* _Source text_:
——————————
To each his own, I guess. I think it is a great looking watch (blue dial), and I am also a BIG fan of cyclops on watches. What I don't like is the engineer bracelet design. I don't find them very attractive. I may pick this one up in spite of the bracelet

jed


----------



## captainh0wdy

jedperkins said:


> To each his own, I guess. I think it is a great looking watch (blue dial), and I am also a BIG fan of cyclops on watches. What I don't like is the engineer bracelet design. I don't find them very attractive. I may pick this one up in spite of the bracelet
> 
> jed


I find the overall bracelet design ok, but it would have a lot more class if it tapered towards the clasp.


----------



## arias51

I like the overall design but am not a fan of the cyclops as well. I was actually considering this watch, but ended up going with the Victory instead.


----------



## Will_f

It's a pretty common style, but I like it


----------



## TTL

I like it enough that the blue dial may be my next acquisition.


----------



## samanator

Based on the price list this and the Storm Chaser Pro should be in any time now. I predict blue will be the most popular.


----------



## arias51

Called Rob up and ordered mine today in blue. Was going to go with the Victory, but my lady suggested I get this instead.

1st watch from Topper, very pleasant experience dealing with them. 

Now i've got 2 Balls again and I couldn't be happier! 

Thanks Rob!


----------



## Jim Jones

I'm a little bit late to this thread but I'll try anyways.

I like the watch but not really a fan of the bracelet style. I was wondering if a Fireman style bracelet would work with this watch. Also wondering if the cyclops can be removed?


----------



## samanator

Jim Jones said:


> I'm a little bit late to this thread but I'll try anyways.
> 
> I like the watch but not really a fan of the bracelet style. I was wondering if a Fireman style bracelet would work with this watch. Also wondering if the cyclops can be removed?


No on the bracelet and yes on the cyclops since these are glued on. Note that if you do remove it you voided the warranty and lowered the preowned value.


----------



## kirbystrunk

From my point of view, removing the cyclops raises the pre-owned value. I don't like the cyclops and would want it removed. This saves me the time and money to remove it.


----------



## Jim Jones

samanator said:


> No on the bracelet and yes on the cyclops since these are glued on. Note that if you do remove it you voided the warranty and lowered the preowned value.


 Thanks for the reply. Why can't you switch the bracelet is it because the end links won't match up with the case or is the lug width different between the two?


----------



## samanator

Jim Jones said:


> Thanks for the reply. Why can't you switch the bracelet is it because the end links won't match up with the case or is the lug width different between the two?


Different lug width, lug taper and depth, spring bar location, and possibly case curvature (I never bother to try because of the other items). Engineer series watches tend to be thicker than the Fireman by a few mm. I actually really like the EII bracelet over the Fireman personally. I have kept all of my Fireman on straps because of this.


----------



## flyingcamel

Just got mine today! (First Ball, 4th watch, no I didn't even set it yet)


----------



## Jim Jones

flyingcamel said:


> Just got mine today! (First Ball, 4th watch, no I didn't even set it yet)
——————————
* _Items_:
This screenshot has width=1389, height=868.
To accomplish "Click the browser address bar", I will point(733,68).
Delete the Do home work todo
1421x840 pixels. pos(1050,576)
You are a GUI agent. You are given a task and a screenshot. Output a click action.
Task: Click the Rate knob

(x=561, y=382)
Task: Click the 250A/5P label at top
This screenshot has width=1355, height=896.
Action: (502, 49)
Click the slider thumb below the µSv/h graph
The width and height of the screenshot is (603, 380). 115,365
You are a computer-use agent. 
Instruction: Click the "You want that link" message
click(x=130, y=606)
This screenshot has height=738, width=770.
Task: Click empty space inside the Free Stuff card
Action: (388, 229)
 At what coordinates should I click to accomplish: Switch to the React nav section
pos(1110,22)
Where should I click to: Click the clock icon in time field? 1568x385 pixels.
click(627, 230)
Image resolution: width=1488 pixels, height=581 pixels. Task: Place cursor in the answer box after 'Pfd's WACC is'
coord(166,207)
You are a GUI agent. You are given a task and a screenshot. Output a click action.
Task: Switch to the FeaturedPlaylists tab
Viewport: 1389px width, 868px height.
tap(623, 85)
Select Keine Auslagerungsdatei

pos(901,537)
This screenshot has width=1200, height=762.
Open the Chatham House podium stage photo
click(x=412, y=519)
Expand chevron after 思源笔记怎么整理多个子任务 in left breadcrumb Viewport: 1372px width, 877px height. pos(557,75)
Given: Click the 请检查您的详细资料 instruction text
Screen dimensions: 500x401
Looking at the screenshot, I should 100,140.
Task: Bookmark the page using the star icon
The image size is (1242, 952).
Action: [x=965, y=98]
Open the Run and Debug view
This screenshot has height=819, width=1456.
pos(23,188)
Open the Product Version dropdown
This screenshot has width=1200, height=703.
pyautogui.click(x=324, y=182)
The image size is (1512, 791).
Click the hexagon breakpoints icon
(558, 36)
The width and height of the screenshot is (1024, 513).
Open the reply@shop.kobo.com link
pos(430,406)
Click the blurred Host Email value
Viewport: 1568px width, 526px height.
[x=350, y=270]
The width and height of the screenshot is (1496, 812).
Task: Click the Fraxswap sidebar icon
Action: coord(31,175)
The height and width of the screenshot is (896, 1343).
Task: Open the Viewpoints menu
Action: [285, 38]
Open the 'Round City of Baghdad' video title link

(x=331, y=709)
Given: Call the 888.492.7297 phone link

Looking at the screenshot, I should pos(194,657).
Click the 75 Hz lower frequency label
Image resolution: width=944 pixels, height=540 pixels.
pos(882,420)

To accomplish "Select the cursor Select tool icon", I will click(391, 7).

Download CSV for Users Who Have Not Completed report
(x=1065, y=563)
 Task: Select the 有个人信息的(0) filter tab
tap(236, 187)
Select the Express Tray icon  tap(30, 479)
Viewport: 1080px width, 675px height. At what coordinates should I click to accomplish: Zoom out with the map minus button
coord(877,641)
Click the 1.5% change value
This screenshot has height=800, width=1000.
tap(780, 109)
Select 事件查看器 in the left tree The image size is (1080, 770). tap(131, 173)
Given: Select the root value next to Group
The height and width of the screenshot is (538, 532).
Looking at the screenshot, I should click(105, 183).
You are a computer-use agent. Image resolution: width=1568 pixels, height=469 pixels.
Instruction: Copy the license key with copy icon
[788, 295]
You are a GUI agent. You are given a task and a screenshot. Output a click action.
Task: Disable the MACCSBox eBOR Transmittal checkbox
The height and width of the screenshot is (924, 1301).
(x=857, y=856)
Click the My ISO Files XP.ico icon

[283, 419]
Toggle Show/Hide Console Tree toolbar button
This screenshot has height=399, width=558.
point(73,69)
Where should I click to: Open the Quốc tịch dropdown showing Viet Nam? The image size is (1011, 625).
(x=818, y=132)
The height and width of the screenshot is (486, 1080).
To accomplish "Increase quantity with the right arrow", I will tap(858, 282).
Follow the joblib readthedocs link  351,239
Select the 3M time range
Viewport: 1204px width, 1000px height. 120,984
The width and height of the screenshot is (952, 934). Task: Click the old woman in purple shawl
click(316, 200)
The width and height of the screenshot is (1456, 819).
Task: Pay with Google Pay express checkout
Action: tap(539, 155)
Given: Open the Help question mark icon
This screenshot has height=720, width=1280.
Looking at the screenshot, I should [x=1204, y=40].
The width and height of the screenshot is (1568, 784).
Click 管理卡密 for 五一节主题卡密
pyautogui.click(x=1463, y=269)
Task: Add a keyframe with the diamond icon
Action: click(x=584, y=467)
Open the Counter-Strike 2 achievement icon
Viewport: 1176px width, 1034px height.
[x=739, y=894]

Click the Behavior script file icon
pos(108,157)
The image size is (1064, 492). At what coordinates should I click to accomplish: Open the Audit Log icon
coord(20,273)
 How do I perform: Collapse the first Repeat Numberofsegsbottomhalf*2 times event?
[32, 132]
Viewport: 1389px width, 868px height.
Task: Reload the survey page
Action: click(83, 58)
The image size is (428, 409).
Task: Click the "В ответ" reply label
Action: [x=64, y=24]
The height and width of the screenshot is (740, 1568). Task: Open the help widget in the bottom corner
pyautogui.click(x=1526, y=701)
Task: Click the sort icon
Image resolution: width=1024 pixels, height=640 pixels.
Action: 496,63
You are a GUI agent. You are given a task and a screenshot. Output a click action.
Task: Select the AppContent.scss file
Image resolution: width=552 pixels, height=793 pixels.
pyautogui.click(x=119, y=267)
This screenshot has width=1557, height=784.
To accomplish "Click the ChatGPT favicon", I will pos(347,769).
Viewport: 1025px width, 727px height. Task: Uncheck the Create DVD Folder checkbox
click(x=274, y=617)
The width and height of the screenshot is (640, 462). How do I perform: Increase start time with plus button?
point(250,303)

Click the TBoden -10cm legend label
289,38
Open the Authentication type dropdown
——————————
* _Work to be completed_: Reproduce the forum thread from the words "Based on the" through "get this instead.", swapping "Victory" for "Fireman".

* _Response below_:
Based on the price list this and the Storm Chaser Pro should be in any time now. I predict blue will be the most popular.


----------



## arias51

Called Rob up and ordered mine today in blue. Was going to go with the Fireman, but my lady suggested I get this instead.